Suppose we want to model some observed data with noise \(\epsilon\) as samples from a normal distribution

\[y \sim \mathcal{N}(\mu = f(x), \sigma=\epsilon)\]

For example, if \(f(x) = ax + b\), we have simple linear regression.

Gaussian process models let us put a prior over \(f\)

\[f(x) \sim \mathcal{GP}(\mu_x, K(x, x^T, h))\]

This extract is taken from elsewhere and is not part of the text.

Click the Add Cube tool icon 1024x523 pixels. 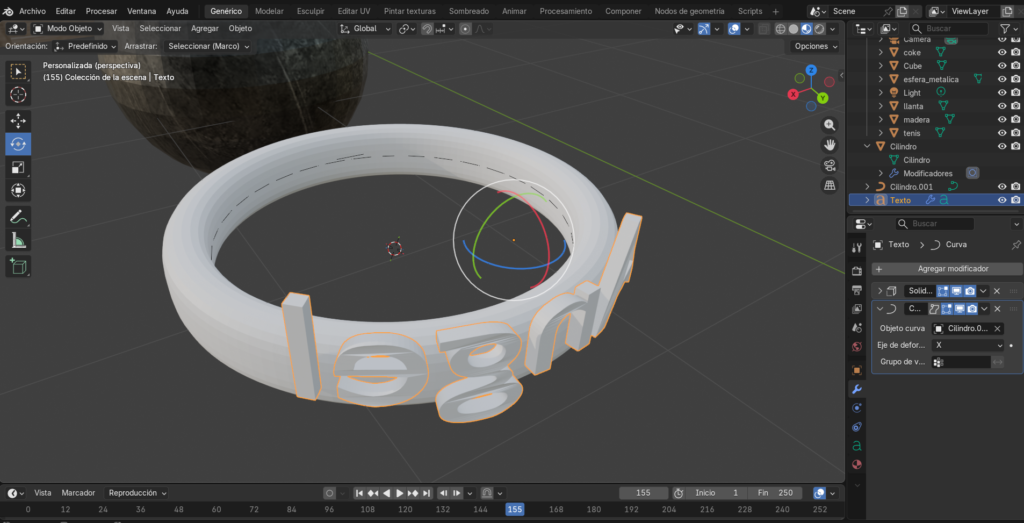tap(18, 266)
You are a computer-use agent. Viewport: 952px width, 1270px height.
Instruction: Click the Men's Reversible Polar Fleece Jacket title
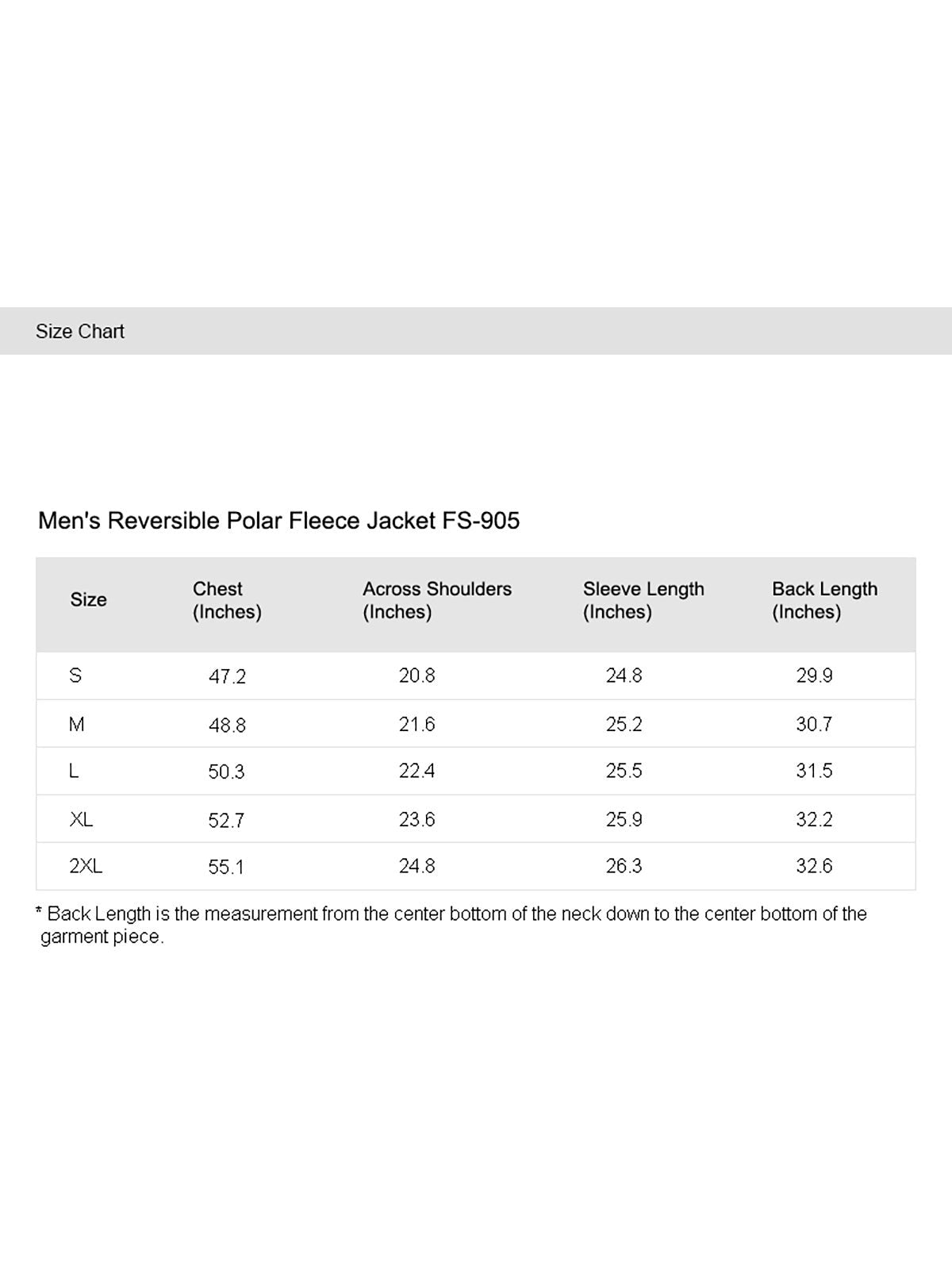278,521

where \(\mu_x\) is the mean function and \(K(x, x^T)\) is the covariance or kernel function and \(h\) is a bandwidth parameter that determines the amount of smoothing.

This results in a very flexible modeling framework, since we can in principal model arbitrary curves and surfaces, so long as the noise can be approximated by a Gaussian. In fact, the classical linear and generalized models can be considered special cases of the Gaussian process model.

Generative model¶

[6]:

def gauss_kernel(x, knots, h):
    return np.array([np.exp(-(x-k)**2/(2*h**2)) for k in knots])

[7]:

plt.figure(figsize=(12,3))
hs = hs=[0.05, 0.1, 0.5, 1]
x = np.linspace(0, 1, 20)
for i, h in enumerate(hs):
    plt.subplot(1,4,i+1)
    for j in range(3):
        plt.plot(x, stats.multivariate_normal.rvs(cov=gauss_kernel(x, x, h)))
    plt.title('h = %.2f' % h)
plt.tight_layout()

Simple example of sampling from a GP model¶

[8]:

n = 20
x = np.r_[np.linspace(0, 0.5*np.pi, 8),
          np.linspace(0.5*np.pi, 1.5*np.pi, 4),
          np.linspace(1.5*np.pi, 2*np.pi, 8)]
y = np.sin(x) + np.random.normal(0, 0.2, n)
plt.plot(x, y, 'o')
pass

../_images/notebooks_S16D_PyMC3_10_0.png

[9]:

X = np.c_[x]

[10]:

with pm.Model() as gp1:
    h = pm.Gamma('h', 2, 0.5)
    c = pm.gp.cov.ExpQuad(1, ls=h)
    gp = pm.gp.Marginal(cov_func=c)
    ϵ = pm.HalfCauchy('ϵ', 1)
    y_est = gp.marginal_likelihood('y_est', X=X, y=y, noise=ϵ)

[11]:

with gp1:
    trace = pm.sample(tune=1000)

Auto-assigning NUTS sampler...
Initializing NUTS using jitter+adapt_diag...
Multiprocess sampling (4 chains in 4 jobs)
NUTS: [ϵ, h]
Sampling 4 chains, 0 divergences: 100%|██████████| 6000/6000 [00:06<00:00, 977.76draws/s]

[12]:

pm.traceplot(trace)
pass

/opt/conda/lib/python3.6/site-packages/arviz/plots/backends/matplotlib/distplot.py:38: UserWarning: Argument backend_kwargs has not effect in matplotlib.plot_distSupplied value won't be used
  "Argument backend_kwargs has not effect in matplotlib.plot_dist"
/opt/conda/lib/python3.6/site-packages/arviz/plots/backends/matplotlib/distplot.py:38: UserWarning: Argument backend_kwargs has not effect in matplotlib.plot_distSupplied value won't be used
  "Argument backend_kwargs has not effect in matplotlib.plot_dist"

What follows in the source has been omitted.